7.5. Full vs delta dispatch
The full-vs-delta distinction is signalled exclusively by the top-
level header_id, never by the MOQT object position within a group.
1. The first object of every MOQT group MUST be a LocmafFullHeader.
2. The encoder MAY emit a LocmafFullHeader at any object position
within a group, not only at object index 0. A mid-group full
chunk re-anchors the in-group reference for subsequent delta
chunks.
3. After receiving a LocmafFullHeader, the decoder MUST discard its
in-group delta state and treat the new full chunk as the
reference for any following LocmafDeltaHeader objects in the
group.
4. The receiver MUST dispatch on header_id alone.
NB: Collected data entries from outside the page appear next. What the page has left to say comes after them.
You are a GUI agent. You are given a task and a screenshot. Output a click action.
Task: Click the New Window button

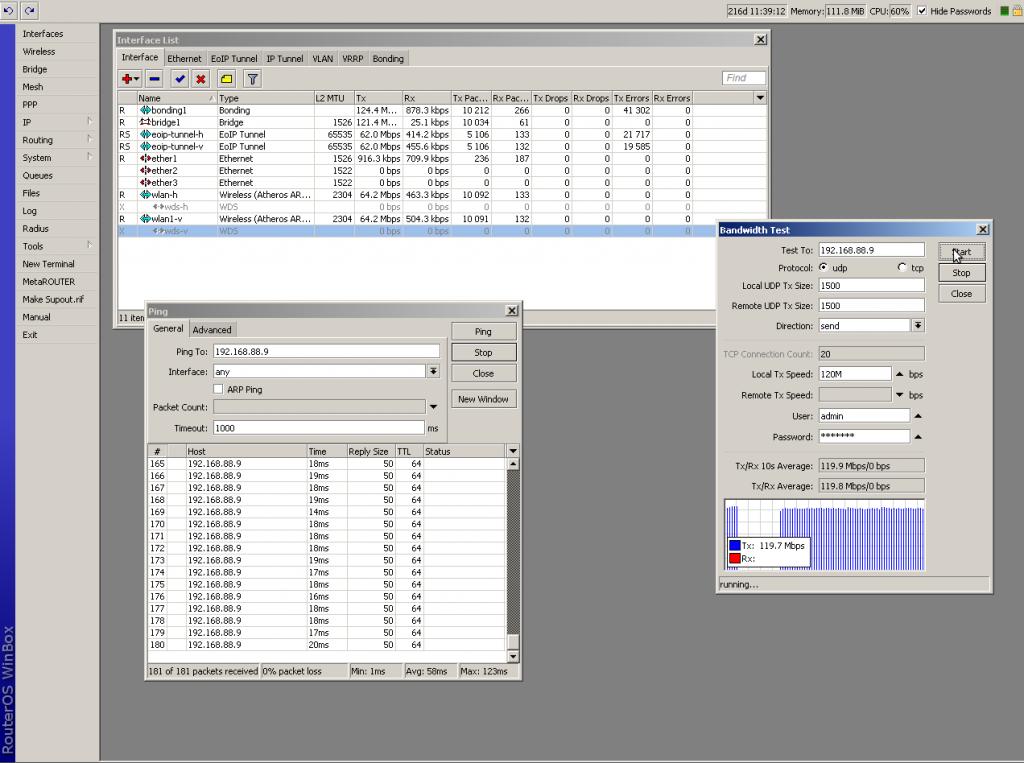pos(483,399)
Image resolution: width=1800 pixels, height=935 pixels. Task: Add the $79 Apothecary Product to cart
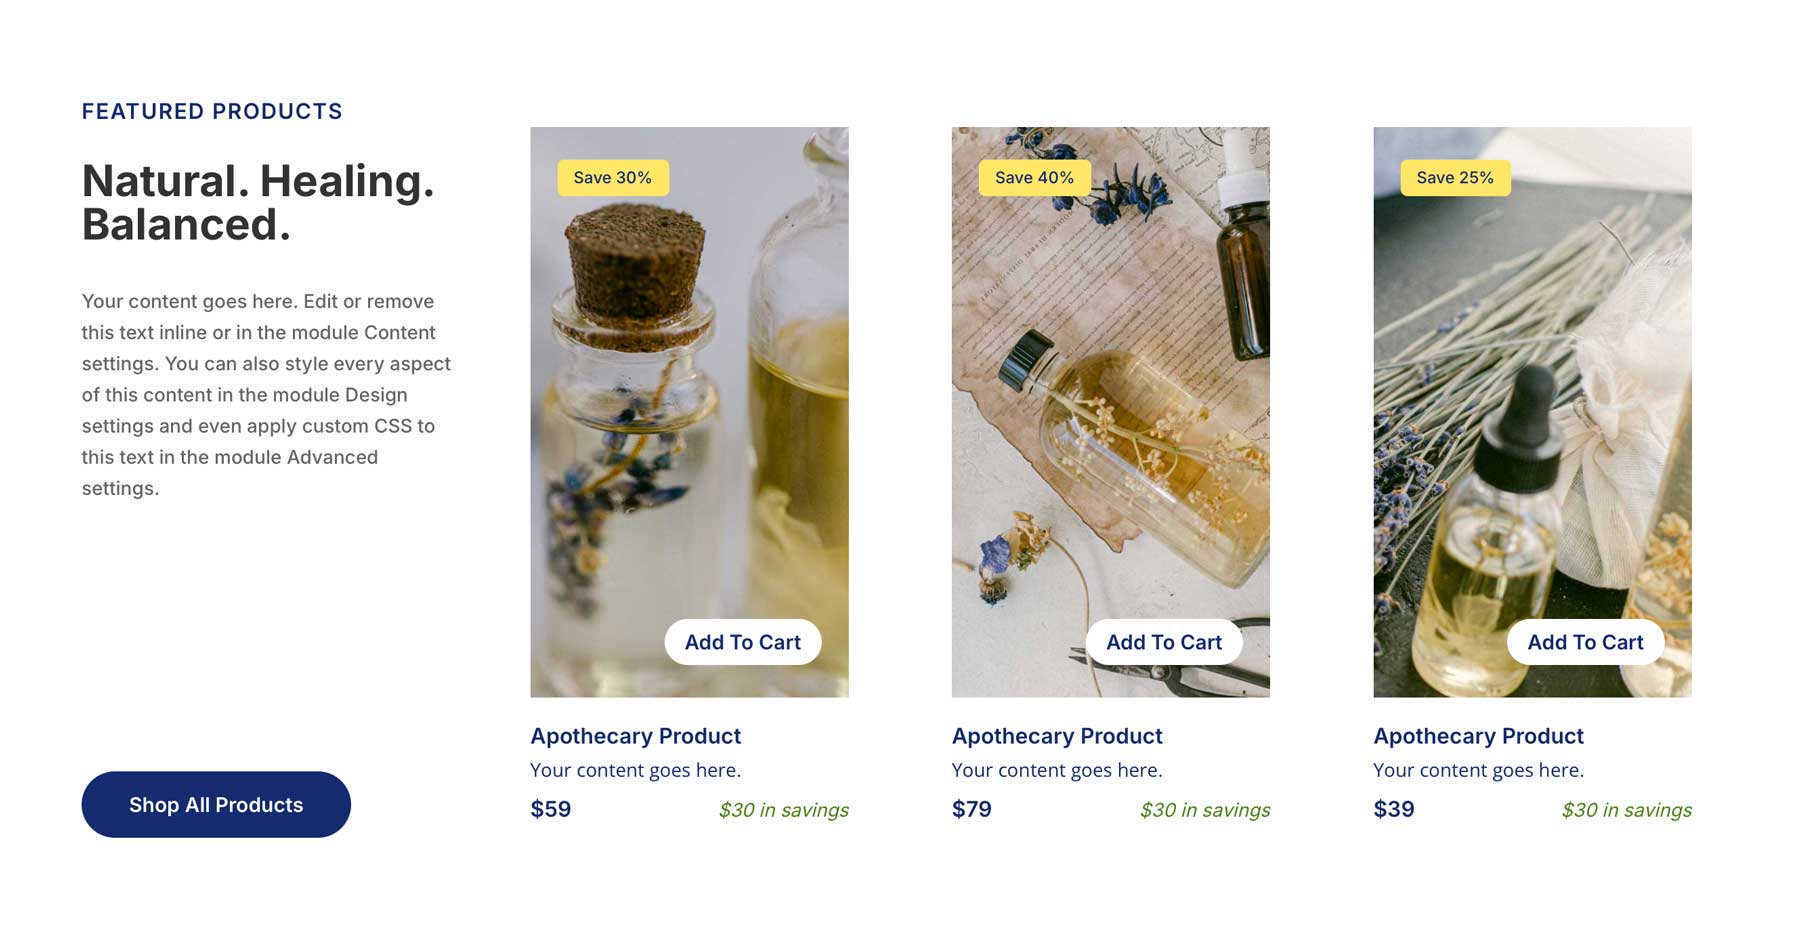tap(1164, 642)
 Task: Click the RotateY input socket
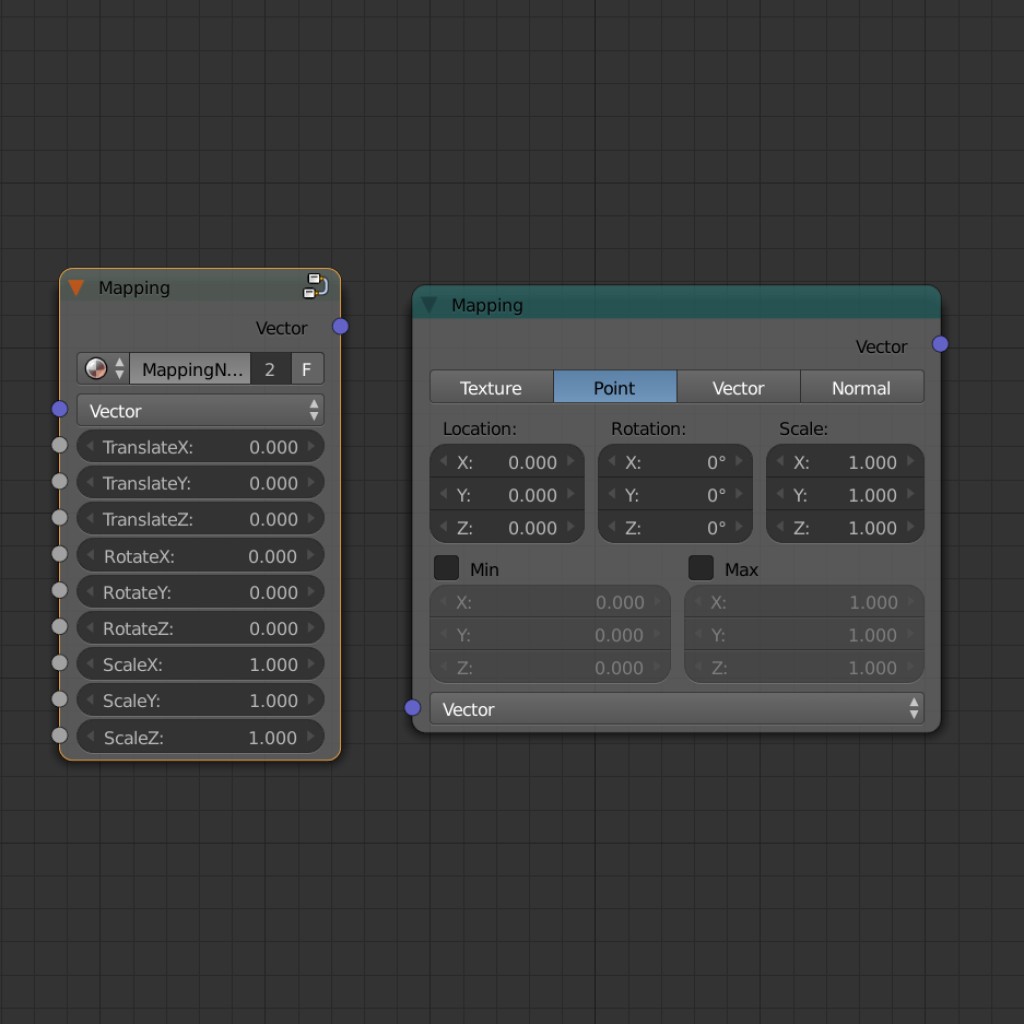pos(60,591)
It MUST NOT infer
"full" from object index 0 or "delta" from object index > 0.
8. Field Reference
Field IDs are organised in blocks by source box:
Einarsson & Björs Expires 4 December 2026 [Page 12]
Internet-Draft LOCMAF June 2026
+================+==============================+
| Range | Block |
+================+==============================+
| 1–16 | fields from moof child boxes |
+----------------+------------------------------+
| 18, 20, 22, 24 | prft fields |
+----------------+------------------------------+
| 23 | styp field |
+----------------+------------------------------+
| 25 | emsg list |
+----------------+------------------------------+
| 27 | delta deletion marker |
+----------------+------------------------------+
Table 3
8.1. Fields from moof child boxes
Fields drawn from boxes inside moof.traf (i.e. from trun, tfhd, tfdt,
or senc). The symbol prefix names the containing box, and the field
IDs are the same across both Full and Delta chunks.
Einarsson & Björs Expires 4 December 2026 [Page 13]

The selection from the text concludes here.